● PROMPT
Only one range belongs in the answer: the line holding "Instruction: Click the sort" through the last line of the records, reproduced as is.

Top of DATASET ENTRIES

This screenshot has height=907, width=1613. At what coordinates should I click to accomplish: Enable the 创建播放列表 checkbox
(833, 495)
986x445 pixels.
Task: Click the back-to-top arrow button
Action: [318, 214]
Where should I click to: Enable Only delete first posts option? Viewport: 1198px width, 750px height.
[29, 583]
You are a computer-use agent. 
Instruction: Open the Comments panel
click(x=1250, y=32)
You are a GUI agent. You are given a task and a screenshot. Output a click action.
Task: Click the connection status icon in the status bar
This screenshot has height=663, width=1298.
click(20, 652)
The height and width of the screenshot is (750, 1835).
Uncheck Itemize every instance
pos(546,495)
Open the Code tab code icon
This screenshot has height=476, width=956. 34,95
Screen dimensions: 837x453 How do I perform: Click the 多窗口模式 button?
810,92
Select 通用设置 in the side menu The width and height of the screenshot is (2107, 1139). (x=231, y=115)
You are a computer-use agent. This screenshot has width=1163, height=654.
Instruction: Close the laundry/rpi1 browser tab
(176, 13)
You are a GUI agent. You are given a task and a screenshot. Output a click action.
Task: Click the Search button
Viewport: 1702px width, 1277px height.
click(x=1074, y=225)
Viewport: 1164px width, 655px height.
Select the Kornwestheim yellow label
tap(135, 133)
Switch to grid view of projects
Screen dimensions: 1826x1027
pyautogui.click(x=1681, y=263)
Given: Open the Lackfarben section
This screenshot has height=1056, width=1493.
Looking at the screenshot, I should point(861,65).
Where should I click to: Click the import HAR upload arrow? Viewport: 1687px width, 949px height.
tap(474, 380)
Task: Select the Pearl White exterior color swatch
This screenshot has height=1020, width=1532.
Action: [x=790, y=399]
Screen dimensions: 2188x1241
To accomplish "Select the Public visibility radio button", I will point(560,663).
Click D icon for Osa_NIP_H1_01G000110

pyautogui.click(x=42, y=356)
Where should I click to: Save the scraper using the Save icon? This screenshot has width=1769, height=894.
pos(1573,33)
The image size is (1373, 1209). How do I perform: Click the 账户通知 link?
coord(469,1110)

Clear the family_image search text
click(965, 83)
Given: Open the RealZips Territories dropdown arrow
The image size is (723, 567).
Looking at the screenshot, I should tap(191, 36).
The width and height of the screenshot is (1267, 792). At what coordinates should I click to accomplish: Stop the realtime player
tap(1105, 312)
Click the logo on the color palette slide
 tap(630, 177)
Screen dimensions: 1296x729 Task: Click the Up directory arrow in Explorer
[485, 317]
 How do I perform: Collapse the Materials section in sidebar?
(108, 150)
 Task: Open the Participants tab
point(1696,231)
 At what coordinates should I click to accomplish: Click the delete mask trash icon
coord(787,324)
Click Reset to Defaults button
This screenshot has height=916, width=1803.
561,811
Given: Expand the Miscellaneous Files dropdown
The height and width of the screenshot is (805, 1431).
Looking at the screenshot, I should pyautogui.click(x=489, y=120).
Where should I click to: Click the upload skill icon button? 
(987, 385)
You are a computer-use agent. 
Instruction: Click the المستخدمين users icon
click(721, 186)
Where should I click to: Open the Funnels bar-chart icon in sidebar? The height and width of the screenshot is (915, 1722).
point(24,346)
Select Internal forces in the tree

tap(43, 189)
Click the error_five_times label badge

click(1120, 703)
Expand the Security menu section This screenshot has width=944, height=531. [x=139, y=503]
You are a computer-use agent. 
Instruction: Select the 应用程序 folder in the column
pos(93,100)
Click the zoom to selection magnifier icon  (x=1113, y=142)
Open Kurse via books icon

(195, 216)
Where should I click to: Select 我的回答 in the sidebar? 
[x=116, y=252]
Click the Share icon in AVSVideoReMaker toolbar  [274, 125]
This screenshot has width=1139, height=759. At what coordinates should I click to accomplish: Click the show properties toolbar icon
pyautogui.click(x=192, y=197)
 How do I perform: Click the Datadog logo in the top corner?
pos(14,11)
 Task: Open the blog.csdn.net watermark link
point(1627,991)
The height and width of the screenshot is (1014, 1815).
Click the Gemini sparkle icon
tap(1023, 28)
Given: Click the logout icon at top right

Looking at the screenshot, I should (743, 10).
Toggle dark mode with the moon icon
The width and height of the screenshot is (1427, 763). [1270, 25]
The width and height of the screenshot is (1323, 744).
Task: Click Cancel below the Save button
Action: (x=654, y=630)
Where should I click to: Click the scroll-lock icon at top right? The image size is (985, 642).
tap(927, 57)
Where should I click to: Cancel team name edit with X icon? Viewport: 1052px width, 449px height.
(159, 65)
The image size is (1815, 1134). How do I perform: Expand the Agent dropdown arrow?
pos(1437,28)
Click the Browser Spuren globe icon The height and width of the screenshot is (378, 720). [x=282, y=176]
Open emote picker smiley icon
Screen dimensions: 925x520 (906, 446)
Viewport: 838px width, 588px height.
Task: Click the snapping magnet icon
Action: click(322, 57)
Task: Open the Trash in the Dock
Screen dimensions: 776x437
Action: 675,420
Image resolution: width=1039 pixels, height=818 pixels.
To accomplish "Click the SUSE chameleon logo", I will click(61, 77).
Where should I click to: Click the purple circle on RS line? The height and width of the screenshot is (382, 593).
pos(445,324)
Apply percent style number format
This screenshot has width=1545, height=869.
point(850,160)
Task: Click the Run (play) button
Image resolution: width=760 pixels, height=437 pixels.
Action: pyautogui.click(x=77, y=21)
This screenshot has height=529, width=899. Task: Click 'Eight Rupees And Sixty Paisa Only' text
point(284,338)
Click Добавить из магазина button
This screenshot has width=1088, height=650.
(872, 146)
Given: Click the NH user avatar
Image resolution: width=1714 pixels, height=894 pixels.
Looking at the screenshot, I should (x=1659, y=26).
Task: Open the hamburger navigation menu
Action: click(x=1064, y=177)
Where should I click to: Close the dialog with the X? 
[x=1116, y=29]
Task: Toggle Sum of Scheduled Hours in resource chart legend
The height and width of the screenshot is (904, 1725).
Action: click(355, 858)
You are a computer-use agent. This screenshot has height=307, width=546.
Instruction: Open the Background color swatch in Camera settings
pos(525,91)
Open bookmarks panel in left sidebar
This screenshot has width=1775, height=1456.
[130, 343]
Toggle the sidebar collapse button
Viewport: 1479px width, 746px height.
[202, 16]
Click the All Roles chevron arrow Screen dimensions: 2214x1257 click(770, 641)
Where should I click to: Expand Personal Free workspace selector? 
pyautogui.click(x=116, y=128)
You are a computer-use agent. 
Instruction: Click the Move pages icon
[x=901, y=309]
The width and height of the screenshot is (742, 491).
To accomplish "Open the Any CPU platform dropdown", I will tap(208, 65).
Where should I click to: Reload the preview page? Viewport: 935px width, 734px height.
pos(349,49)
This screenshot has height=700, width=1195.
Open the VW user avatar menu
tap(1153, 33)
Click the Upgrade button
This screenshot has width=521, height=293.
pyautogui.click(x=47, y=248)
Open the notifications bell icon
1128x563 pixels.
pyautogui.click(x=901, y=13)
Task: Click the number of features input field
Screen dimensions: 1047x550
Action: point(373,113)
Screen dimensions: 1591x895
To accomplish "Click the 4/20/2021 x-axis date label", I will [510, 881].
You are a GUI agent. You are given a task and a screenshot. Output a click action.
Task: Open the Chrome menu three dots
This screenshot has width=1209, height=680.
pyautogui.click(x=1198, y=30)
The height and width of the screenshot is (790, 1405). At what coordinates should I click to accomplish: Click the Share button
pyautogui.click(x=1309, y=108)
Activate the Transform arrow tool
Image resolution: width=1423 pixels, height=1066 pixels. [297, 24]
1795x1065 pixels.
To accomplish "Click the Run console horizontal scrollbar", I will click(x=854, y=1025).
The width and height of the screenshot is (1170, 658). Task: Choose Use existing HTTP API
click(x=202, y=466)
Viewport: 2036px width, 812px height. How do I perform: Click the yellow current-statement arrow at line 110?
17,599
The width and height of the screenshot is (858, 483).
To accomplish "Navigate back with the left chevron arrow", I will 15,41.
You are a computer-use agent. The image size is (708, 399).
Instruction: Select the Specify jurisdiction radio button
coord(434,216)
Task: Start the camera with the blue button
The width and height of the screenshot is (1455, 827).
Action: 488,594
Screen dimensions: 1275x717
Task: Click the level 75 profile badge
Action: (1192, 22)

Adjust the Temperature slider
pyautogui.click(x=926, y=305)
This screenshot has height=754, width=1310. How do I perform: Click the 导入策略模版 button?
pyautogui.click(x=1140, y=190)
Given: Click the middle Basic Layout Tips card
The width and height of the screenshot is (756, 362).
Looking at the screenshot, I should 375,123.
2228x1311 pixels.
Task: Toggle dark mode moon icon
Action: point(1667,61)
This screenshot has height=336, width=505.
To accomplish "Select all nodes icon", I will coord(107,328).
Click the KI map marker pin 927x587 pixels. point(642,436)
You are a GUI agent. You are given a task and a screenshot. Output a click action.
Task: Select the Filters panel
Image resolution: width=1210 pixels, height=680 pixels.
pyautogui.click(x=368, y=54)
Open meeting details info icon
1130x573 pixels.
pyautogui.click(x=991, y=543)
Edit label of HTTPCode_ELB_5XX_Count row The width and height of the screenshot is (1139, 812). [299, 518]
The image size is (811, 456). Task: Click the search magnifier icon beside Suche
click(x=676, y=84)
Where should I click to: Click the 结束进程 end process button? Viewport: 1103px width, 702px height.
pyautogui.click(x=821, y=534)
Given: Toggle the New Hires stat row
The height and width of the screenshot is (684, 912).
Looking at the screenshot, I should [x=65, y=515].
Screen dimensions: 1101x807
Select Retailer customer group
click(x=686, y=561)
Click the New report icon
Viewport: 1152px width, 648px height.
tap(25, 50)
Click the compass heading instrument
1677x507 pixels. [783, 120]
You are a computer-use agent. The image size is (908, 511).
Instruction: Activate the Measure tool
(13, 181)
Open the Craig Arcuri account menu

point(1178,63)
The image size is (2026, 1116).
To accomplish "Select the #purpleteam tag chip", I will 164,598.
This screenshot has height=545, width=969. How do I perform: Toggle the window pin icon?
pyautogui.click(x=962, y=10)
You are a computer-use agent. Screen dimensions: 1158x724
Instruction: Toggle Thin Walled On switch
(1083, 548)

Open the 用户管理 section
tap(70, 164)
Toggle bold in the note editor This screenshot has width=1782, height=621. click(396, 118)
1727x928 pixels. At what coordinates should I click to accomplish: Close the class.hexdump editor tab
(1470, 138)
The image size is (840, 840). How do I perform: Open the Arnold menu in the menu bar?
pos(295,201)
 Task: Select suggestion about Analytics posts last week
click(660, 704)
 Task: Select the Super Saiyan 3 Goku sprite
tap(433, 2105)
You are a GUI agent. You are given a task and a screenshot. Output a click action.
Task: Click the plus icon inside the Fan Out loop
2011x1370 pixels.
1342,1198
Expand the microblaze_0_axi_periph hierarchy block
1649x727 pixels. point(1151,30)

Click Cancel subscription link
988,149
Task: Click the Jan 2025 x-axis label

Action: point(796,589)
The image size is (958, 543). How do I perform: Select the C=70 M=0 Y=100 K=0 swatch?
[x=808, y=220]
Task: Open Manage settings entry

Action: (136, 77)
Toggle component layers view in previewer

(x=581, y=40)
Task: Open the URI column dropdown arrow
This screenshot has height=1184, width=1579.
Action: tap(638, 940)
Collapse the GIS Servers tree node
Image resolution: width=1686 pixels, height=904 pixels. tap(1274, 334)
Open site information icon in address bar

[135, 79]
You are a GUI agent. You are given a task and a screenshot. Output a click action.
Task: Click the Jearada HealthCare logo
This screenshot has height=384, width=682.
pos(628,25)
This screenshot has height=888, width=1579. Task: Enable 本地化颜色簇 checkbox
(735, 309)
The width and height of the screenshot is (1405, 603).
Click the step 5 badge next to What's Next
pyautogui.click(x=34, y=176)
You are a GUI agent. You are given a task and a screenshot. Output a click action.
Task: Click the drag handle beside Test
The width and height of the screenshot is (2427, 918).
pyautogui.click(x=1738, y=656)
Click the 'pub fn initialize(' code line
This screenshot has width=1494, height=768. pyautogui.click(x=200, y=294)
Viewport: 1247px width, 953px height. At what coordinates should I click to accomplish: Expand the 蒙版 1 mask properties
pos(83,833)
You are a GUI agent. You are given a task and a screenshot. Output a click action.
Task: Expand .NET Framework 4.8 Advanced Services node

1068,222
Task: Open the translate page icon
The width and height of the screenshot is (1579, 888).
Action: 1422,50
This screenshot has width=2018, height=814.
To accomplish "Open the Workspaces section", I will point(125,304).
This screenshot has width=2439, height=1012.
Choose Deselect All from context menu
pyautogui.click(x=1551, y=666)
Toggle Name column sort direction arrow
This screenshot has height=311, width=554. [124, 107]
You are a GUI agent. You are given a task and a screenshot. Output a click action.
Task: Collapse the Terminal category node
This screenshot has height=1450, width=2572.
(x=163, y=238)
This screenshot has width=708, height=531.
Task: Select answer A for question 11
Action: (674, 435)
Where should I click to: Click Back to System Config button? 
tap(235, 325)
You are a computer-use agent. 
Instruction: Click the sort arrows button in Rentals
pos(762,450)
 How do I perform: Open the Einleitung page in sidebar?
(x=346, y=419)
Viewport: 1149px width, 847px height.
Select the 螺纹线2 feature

Bottom of DATASET ENTRIES

● YOUR RESPONSE
Instruction: Click the sort arrows button in Rentals
pos(762,450)
 How do I perform: Open the Einleitung page in sidebar?
(x=346, y=419)
Viewport: 1149px width, 847px height.
Select the 螺纹线2 feature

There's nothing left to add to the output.